:: 阅读节选 ::
-*-

这里其中 tryLockInnerAsync 方法主要是指定了 Lua 脚本，主要注意的是如果没有指定了锁的过期则默认为 30s 的时间，然后在 Lua 脚本执行后，同样的判断，如果获取到锁的话并且没有指定锁的过期时间则开启看门狗机制，为锁延长时间续命的操作。

这里先看下核心操作 tryLockInnerAsync 方法中 Lua 脚本:

<T> RFuture<T> tryLockInnerAsync(long waitTime, long leaseTime, TimeUnit unit, long threadId, RedisStrictCommand<T> command) {
    // lua 脚本
    return evalWriteSyncedAsync(getRawName(), LongCodec.INSTANCE, command,
            // 如果锁不存在，或者哈希表中锁对应的线程ID存在的话
            "if ((redis.call('exists', KEYS[1]) == 0) " +
                        "or (redis.call('hexists', KEYS[1], ARGV[2]) == 1)) then " +
                    // 对hash中的内容值 +1
                    "redis.call('hincrby', KEYS[1], ARGV[2], 1); " +
                    // 设置过期时间
                    "redis.call('pexpire', KEYS[1], ARGV[1]); " +
                    //表示脚本执行成功，且不需要返回特定的值。
                    "return nil; " +
                "end; " +
                    // 如果if条件不满足，返回剩余过期时间（以毫秒为单位）
                "return redis.call('pttl', KEYS[1]);",
            // 对应这 lua 脚本中的参数，第一个参数就是 KEYS[1]，以此类推
            Collections.singletonList(getRawName()), unit.toMillis(leaseTime), getLockName(threadId));
}

这里主要利于 Lua 的原子性将整个判断操作过程给原子化了，其中这里锁的结构是以 hash 的形式存放的，key为锁的名称，hash中的key为线程ID（UUID+线程ID的形式），因为分布式情况下线程ID也有可能重复，value为数字表示锁重入的次数， lua 脚本如果执行加锁逻辑成功则返回 null，否则返回锁的过期时间，也就对应前面获取锁的时候判断的依据。

-*-

:: 任务说明 A ::
这段讲 Redis 加锁 Lua 脚本的节选里，通过 redis.call 调用了哪些 Redis 命令？请全部列出来。
:: 任务说明 B ::
把这段节选从“这里先看下核心操作 tryLockInnerAsync 方法中”到“成功，且不需要返回特定的值。”（两头都算）重写一遍，里面的“过期时间”一律换成“到期时间”。
以下数据是另外一份材料，和这段节选没有关系。

:: 所给数据 ::
-*-

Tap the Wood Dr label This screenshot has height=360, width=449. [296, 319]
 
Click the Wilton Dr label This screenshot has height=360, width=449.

-*-

:: 完整答案 A ::
exists、hexists、hincrby、pexpire、pttl

:: 完整答案 B ::
这里先看下核心操作 tryLockInnerAsync 方法中 Lua 脚本:

<T> RFuture<T> tryLockInnerAsync(long waitTime, long leaseTime, TimeUnit unit, long threadId, RedisStrictCommand<T> command) {
    // lua 脚本
    return evalWriteSyncedAsync(getRawName(), LongCodec.INSTANCE, command,
            // 如果锁不存在，或者哈希表中锁对应的线程ID存在的话
            "if ((redis.call('exists', KEYS[1]) == 0) " +
                        "or (redis.call('hexists', KEYS[1], ARGV[2]) == 1)) then " +
                    // 对hash中的内容值 +1
                    "redis.call('hincrby', KEYS[1], ARGV[2], 1); " +
                    // 设置到期时间
                    "redis.call('pexpire', KEYS[1], ARGV[1]); " +
                    //表示脚本执行成功，且不需要返回特定的值。